_SELECTED TEXT:_
China decided to end their dependence on fossil fuels, and I decided to retire by age 45. Me and China are about equally close to achieving our goals.

[–] angrystego@lemmy.world 7 points 1 month ago (1 children)

They said "foreign" fossil fuels, not fossil fuels in general.

[–] IrateAnteater@sh.itjust.works 2 points 1 month ago

Either way, they don't have the reserves to supply their own demand.

[–] Angry_Autist@lemmy.world 2 points 1 month ago

China has an eye for a future and are building for it

USA only cares about next quarter and how much they can fuck over everyone for

We are not a vibrant economy anymore, and it's mainly the fault of the greedy financial elites

[–] brucethemoose@lemmy.world 23 points 1 month ago* (last edited 1 month ago) (5 children)

This is all based on the assumption that AI will need exponential power.

It will not.

  • AI is a bubble.

  • Even if it isn't, fab capacity is limited.

  • The actual 'AI' market is racing to the bottom with smaller, task focused models.

_WORK TO DO:_
**A.** Answer these about the comment thread on China and fossil fuels:
(i) Which kind of fossil fuels does angrystego say China named?
(ii) How many points does the comment by brucethemoose have?
(iii) What does brucethemoose say is limited, even if AI is not a bubble?
**B.** Please write the next part of the comment thread on China and fossil fuels, picking up after its final sentence.
You can answer everything here from the comment thread alone; the lines after it aren't needed.

_DATASET SECTION:_
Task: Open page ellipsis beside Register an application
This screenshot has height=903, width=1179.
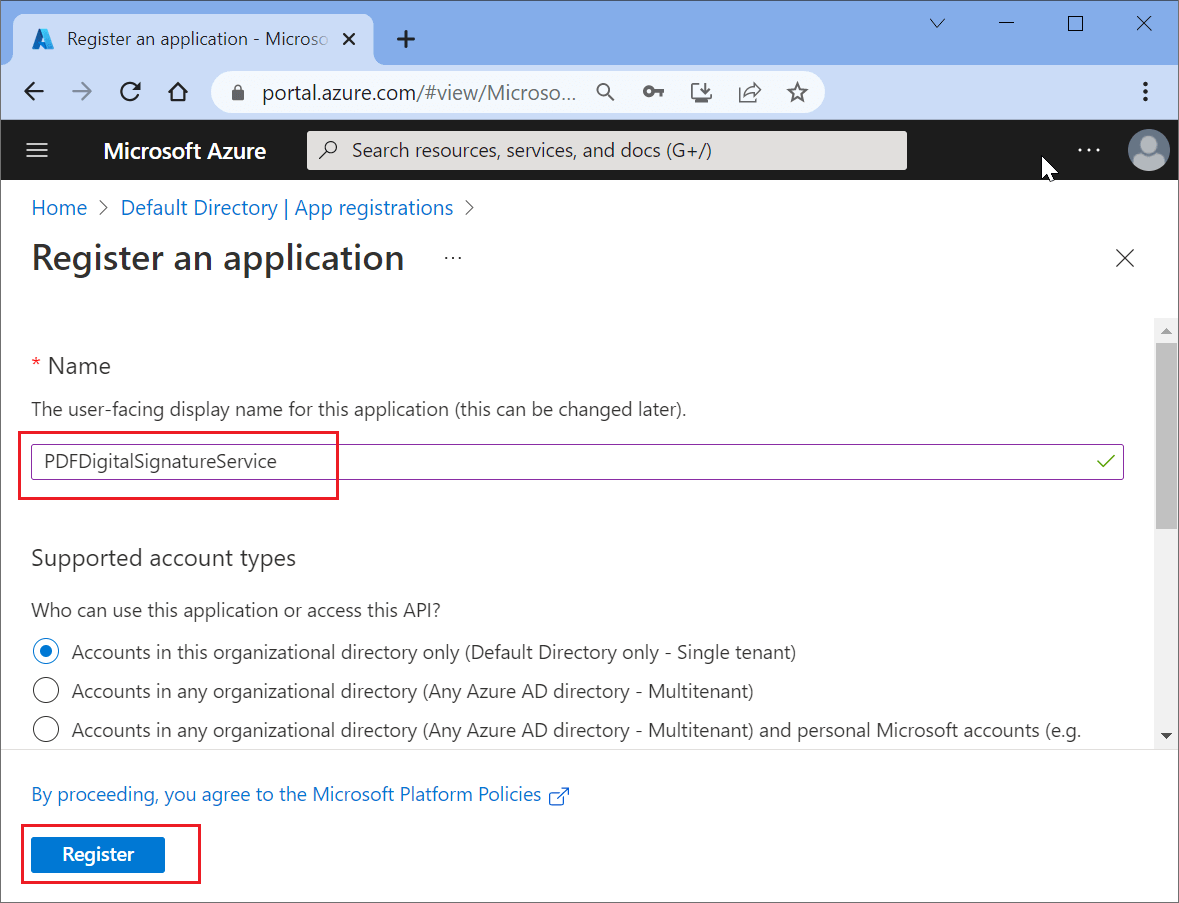Action: pyautogui.click(x=453, y=258)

_RESPONSES IN ORDER:_
**A.**
(i) "Foreign" fossil fuels.
(ii) 23 points.
(iii) Fab capacity.

**B.**
  • A bunch of reproduced papers (like bitnet, and sparsity schemes) that reduce power exponentially are just waiting for someone to try a larger test.

  • They're slowly getting less 'dumbly implemented' so they can actually reference real info for tasks.

  • Alltogether... that means inference moves to smartphones and PCs.

This is just the finance crowd parroting Altman. Not that the US doesnt need a better energy grid like China, but the justification (AI scaling) is built on lies that aren't going to happen.

[–] paraphrand@lemmy.world 7 points 1 month ago* (last edited 1 month ago) (1 children)

But! Zuck said they recently saw AI able to work on tasks that involve improving the software that manages AI! He said that means we are not far from super intelligence!

the extrapolation these guys make without new paradigm’s in mind is evidence of a wall and bubble for me

[–] brucethemoose@lemmy.world 7 points 1 month ago* (last edited 1 month ago)

The irony is Zuck shuttered the absolute best asset they have: the Llama team.

Over one experimental failure trying to copy Deepseek. Which, you know, is normal in research, but at the same time was a pretty conservative choice instead of trying a new paper.

Zuck's a fickle coward who would say and do anything to hide his insecurity.

[–] gandalf_der_12te@discuss.tchncs.de 3 points 1 month ago* (last edited 1 month ago)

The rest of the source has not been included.